The trip took hours, when it should have taken minutes. Zamora's mother, who suffered a stroke,
survived the trip to the hospital but died there a week later.

A swift medical response is key to recovery, according to the American Stroke Association.

Officials like Aldo Mayor, public safety chief of the Metropolitan Manila Development Authority
(MMDA), put at least part of the blame on other road users.

"Some people simply do not care. It is as if they are the only residents of this world," said Mayor,
whose government agency manages the capital's chaotic traffic.

He added that Manila ordinances concerning emergency vehicles, including a 2017 regulation that
reserves one lane for them, are rarely enforced due to personnel constraints.
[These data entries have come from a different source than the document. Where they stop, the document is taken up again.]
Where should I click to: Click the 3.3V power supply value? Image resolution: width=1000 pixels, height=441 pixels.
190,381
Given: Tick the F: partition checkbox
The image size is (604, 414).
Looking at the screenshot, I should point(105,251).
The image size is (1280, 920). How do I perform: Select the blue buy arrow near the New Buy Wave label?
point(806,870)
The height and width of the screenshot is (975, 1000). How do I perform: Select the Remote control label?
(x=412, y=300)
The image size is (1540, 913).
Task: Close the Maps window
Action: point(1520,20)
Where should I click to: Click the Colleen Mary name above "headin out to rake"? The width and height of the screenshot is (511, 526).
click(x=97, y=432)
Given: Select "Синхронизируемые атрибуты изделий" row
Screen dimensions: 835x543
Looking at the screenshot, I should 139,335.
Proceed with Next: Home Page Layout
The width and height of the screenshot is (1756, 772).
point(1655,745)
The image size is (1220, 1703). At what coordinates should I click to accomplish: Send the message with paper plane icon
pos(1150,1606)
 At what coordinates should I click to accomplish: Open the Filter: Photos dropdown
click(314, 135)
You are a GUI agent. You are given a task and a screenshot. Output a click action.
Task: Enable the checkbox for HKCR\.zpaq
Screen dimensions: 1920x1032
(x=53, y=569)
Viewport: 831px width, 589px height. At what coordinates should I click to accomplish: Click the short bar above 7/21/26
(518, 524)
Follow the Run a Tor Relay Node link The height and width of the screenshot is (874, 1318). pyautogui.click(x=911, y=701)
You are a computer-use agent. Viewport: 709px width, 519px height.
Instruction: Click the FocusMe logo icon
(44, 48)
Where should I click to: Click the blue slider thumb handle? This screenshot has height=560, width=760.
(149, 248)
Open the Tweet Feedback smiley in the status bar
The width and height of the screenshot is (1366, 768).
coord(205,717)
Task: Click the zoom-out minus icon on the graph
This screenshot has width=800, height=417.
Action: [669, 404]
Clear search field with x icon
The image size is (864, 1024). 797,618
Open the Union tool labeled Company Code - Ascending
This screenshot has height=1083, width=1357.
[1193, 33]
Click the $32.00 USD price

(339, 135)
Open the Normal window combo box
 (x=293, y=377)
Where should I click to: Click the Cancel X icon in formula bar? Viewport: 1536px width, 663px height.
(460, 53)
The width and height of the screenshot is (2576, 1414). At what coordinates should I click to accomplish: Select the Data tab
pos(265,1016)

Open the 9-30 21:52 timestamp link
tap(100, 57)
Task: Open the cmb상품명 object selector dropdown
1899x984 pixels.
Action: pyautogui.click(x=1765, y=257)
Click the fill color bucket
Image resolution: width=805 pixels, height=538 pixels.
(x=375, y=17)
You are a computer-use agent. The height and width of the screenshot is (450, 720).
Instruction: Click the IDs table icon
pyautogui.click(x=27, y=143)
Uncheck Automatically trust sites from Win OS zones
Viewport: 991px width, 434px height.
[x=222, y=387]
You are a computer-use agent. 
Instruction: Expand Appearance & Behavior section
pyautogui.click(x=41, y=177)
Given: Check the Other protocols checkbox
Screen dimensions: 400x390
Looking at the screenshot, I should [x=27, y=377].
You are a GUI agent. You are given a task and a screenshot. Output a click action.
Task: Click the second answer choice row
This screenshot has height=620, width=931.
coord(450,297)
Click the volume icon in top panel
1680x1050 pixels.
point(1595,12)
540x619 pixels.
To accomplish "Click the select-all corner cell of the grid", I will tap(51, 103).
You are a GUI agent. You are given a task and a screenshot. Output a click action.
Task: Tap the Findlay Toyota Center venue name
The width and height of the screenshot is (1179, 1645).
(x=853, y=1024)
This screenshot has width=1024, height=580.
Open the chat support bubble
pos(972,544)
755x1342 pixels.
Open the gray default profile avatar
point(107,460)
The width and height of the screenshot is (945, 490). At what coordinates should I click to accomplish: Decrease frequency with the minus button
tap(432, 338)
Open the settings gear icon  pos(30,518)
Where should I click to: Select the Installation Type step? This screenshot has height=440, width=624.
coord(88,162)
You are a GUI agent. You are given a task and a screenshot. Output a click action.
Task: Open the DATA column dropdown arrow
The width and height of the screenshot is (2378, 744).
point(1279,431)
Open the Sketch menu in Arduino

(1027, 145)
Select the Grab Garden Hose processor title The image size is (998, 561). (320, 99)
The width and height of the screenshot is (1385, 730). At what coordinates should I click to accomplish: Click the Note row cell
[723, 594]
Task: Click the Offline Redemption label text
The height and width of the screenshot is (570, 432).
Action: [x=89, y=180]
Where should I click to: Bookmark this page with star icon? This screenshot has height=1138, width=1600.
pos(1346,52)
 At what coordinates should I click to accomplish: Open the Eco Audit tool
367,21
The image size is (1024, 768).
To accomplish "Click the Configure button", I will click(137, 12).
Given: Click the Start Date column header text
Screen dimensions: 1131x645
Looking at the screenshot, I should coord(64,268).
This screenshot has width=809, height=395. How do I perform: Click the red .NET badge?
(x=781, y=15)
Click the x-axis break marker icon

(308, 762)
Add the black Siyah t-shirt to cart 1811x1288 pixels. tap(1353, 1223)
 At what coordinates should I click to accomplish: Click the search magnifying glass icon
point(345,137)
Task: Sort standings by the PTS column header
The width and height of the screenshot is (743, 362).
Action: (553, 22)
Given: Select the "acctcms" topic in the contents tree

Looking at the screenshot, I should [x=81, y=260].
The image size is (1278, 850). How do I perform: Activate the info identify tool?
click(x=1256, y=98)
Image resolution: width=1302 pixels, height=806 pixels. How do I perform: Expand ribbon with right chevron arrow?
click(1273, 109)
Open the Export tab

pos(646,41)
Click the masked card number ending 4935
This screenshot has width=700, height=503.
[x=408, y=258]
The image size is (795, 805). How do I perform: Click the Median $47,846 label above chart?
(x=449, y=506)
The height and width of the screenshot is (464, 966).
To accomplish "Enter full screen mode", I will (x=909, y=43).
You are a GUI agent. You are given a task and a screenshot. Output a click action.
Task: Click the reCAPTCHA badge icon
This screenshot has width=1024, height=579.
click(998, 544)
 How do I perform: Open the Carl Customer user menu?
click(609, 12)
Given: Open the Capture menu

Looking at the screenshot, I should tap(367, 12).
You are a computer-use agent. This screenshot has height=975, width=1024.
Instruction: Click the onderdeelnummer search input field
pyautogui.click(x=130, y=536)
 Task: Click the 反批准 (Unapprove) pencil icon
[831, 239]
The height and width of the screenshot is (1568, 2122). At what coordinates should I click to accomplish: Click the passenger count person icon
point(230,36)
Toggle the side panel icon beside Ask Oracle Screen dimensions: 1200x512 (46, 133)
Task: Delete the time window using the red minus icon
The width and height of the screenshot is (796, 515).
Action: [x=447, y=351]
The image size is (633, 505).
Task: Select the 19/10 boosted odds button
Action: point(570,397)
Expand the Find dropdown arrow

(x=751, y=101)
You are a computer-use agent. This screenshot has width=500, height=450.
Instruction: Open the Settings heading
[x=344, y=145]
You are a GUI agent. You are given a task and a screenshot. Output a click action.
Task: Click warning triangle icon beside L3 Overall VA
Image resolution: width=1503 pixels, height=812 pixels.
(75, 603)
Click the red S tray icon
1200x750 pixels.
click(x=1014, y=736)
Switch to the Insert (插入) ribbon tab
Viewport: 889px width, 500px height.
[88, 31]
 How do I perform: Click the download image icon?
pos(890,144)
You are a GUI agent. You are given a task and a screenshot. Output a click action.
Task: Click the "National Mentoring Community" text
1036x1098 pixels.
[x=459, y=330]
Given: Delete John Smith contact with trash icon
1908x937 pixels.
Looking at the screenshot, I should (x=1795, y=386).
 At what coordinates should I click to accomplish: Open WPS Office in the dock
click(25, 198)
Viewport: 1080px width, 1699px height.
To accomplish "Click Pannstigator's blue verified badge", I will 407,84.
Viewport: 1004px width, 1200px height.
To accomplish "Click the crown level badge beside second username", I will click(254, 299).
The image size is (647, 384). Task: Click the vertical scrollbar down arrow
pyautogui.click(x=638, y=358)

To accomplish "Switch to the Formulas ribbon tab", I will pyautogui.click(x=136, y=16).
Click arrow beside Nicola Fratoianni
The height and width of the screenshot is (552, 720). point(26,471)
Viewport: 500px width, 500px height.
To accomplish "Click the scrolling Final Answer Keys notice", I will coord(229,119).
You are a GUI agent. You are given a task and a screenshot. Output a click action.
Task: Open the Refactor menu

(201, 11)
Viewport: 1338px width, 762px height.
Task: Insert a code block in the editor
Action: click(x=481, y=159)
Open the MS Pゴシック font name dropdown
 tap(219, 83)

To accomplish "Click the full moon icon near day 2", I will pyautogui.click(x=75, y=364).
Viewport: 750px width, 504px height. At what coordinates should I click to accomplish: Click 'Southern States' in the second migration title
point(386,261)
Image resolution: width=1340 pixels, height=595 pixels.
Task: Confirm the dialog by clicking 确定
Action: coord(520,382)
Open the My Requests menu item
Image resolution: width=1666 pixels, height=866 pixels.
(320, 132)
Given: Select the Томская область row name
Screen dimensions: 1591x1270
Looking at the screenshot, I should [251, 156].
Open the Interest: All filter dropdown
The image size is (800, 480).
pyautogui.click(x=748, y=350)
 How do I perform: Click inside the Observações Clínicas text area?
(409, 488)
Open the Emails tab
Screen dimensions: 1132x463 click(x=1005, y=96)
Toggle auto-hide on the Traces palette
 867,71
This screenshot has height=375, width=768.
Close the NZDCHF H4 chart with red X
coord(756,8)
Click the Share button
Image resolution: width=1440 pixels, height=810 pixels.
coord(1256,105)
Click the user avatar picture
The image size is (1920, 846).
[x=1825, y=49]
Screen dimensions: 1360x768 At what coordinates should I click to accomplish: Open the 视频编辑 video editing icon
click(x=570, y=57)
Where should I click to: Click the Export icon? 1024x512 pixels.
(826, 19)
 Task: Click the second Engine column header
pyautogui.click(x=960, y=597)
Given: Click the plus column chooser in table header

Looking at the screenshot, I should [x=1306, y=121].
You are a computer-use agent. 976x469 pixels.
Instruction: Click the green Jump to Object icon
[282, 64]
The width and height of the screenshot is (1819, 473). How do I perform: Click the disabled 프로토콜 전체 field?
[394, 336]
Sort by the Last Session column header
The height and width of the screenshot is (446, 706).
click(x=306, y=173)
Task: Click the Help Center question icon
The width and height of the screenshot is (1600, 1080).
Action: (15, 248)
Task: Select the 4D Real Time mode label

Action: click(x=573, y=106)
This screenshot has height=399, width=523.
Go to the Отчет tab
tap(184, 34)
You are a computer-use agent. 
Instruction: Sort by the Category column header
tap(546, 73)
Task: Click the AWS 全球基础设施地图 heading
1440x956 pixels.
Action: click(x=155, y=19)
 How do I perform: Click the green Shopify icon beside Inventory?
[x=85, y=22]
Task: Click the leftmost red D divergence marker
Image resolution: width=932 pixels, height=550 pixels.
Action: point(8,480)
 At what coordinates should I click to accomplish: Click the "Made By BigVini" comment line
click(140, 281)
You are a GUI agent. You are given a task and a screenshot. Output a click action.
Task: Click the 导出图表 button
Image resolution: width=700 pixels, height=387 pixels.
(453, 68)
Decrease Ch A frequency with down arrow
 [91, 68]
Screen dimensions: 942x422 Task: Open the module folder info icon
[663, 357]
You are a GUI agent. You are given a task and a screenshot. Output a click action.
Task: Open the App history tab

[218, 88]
'AMBULANCES CANNOT LEVITATE'

These problems come as Manila's population has roughly doubled since 1985 and its infrastructure
has not kept up.

Its limited system of commuter rail is augmented by jeepney mini-buses and millions of cars.

The nation's thicket of bureaucracy and deep rooted corruption have stalled or blocked efforts to build
new roads, bridges and public transit.

President Rodrigo Duterte pledged to unblock the capital's choking gridlock, but halfway through his
term the city's main thoroughfare, EDSA, remains a parking lot at rush hour.

The sheer number of cars on the roads is a major factor in whether ambulances can get their patients
to hospital quickly, said Vernon Sarne, a long-time automotive journalist.

"Even when you want to give way, but the motorway is full, what can we do? The ambulance cannot
levitate," he told AFP.

However Sarne noted that drivers have become cynical, thinking ambulances might be using their
lights and sirens just to cut through the traffic for non-emergencies.

"As a motoring public we are jaded to the fact that everyone is taking advantage of us," he said,
adding some politicians use emergency vehicles escorts to avoid the gridlock.

Yet ambulance operators in Manila hope public shaming on social media, like Zamora's viral video,
can help.

"Because of social media, we found more and more people are giving way, giving (us) the benefit of
the doubt," Michael Deakin, the head of one of the nation's largest ambulance companies told AFP.